WHAT THE EXERCISE ASKS ▸ Please return all of the material exactly, with no line missing.

DATA FOR THIS EXERCISE ▸

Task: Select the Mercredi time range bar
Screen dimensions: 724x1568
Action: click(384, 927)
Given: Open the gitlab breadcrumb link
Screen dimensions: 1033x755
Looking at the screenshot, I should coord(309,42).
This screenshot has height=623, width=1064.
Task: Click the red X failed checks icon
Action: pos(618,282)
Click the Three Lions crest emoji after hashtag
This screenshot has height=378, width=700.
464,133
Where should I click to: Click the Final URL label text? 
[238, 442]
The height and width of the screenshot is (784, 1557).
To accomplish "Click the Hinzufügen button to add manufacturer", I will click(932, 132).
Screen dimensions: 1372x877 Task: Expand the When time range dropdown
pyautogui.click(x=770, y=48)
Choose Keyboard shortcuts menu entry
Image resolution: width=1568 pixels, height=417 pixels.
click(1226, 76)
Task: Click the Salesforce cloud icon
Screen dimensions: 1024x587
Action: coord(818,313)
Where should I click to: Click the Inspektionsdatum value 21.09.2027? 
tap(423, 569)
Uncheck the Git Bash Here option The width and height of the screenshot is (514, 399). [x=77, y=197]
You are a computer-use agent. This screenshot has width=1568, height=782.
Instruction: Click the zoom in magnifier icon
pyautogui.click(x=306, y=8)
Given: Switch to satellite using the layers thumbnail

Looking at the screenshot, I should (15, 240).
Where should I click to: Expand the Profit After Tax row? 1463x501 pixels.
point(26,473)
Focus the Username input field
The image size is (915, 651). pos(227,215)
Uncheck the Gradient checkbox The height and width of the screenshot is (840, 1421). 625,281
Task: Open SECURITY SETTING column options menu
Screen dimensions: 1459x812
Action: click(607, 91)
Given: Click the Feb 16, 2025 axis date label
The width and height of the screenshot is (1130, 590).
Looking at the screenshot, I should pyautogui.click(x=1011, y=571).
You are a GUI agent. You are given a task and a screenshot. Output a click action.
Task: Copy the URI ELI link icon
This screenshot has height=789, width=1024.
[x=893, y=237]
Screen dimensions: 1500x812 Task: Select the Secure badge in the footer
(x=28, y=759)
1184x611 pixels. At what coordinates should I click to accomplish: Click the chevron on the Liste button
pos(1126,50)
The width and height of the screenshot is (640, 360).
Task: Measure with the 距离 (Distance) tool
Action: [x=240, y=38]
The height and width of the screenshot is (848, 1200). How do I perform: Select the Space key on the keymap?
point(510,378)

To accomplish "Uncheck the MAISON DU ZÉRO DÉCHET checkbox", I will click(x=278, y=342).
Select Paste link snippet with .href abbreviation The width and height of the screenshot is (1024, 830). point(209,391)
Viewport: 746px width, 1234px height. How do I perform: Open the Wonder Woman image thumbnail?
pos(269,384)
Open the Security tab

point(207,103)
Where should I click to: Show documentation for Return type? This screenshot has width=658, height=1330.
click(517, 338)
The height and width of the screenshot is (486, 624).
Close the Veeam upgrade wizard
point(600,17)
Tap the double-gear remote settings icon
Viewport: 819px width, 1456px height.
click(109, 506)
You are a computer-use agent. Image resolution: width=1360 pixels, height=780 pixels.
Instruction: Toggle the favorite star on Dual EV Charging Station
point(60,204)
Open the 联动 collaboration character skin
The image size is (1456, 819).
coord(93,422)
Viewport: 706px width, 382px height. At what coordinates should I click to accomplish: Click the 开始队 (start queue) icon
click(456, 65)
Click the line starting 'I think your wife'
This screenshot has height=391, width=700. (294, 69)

EXERCISE ANSWER ▸
Task: Select the Mercredi time range bar
Screen dimensions: 724x1568
Action: click(384, 927)
Given: Open the gitlab breadcrumb link
Screen dimensions: 1033x755
Looking at the screenshot, I should coord(309,42).
This screenshot has height=623, width=1064.
Task: Click the red X failed checks icon
Action: pos(618,282)
Click the Three Lions crest emoji after hashtag
This screenshot has height=378, width=700.
464,133
Where should I click to: Click the Final URL label text? 
[238, 442]
The height and width of the screenshot is (784, 1557).
To accomplish "Click the Hinzufügen button to add manufacturer", I will click(932, 132).
Screen dimensions: 1372x877 Task: Expand the When time range dropdown
pyautogui.click(x=770, y=48)
Choose Keyboard shortcuts menu entry
Image resolution: width=1568 pixels, height=417 pixels.
click(1226, 76)
Task: Click the Salesforce cloud icon
Screen dimensions: 1024x587
Action: coord(818,313)
Where should I click to: Click the Inspektionsdatum value 21.09.2027? 
tap(423, 569)
Uncheck the Git Bash Here option The width and height of the screenshot is (514, 399). [x=77, y=197]
You are a computer-use agent. This screenshot has width=1568, height=782.
Instruction: Click the zoom in magnifier icon
pyautogui.click(x=306, y=8)
Given: Switch to satellite using the layers thumbnail

Looking at the screenshot, I should (15, 240).
Where should I click to: Expand the Profit After Tax row? 1463x501 pixels.
point(26,473)
Focus the Username input field
The image size is (915, 651). pos(227,215)
Uncheck the Gradient checkbox The height and width of the screenshot is (840, 1421). 625,281
Task: Open SECURITY SETTING column options menu
Screen dimensions: 1459x812
Action: click(607, 91)
Given: Click the Feb 16, 2025 axis date label
The width and height of the screenshot is (1130, 590).
Looking at the screenshot, I should pyautogui.click(x=1011, y=571).
You are a GUI agent. You are given a task and a screenshot. Output a click action.
Task: Copy the URI ELI link icon
This screenshot has height=789, width=1024.
[x=893, y=237]
Screen dimensions: 1500x812 Task: Select the Secure badge in the footer
(x=28, y=759)
1184x611 pixels. At what coordinates should I click to accomplish: Click the chevron on the Liste button
pos(1126,50)
The width and height of the screenshot is (640, 360).
Task: Measure with the 距离 (Distance) tool
Action: [x=240, y=38]
The height and width of the screenshot is (848, 1200). How do I perform: Select the Space key on the keymap?
point(510,378)

To accomplish "Uncheck the MAISON DU ZÉRO DÉCHET checkbox", I will click(x=278, y=342).
Select Paste link snippet with .href abbreviation The width and height of the screenshot is (1024, 830). point(209,391)
Viewport: 746px width, 1234px height. How do I perform: Open the Wonder Woman image thumbnail?
pos(269,384)
Open the Security tab

point(207,103)
Where should I click to: Show documentation for Return type? This screenshot has width=658, height=1330.
click(517, 338)
The height and width of the screenshot is (486, 624).
Close the Veeam upgrade wizard
point(600,17)
Tap the double-gear remote settings icon
Viewport: 819px width, 1456px height.
click(109, 506)
You are a computer-use agent. Image resolution: width=1360 pixels, height=780 pixels.
Instruction: Toggle the favorite star on Dual EV Charging Station
point(60,204)
Open the 联动 collaboration character skin
The image size is (1456, 819).
coord(93,422)
Viewport: 706px width, 382px height. At what coordinates should I click to accomplish: Click the 开始队 (start queue) icon
click(456, 65)
Click the line starting 'I think your wife'
This screenshot has height=391, width=700. (294, 69)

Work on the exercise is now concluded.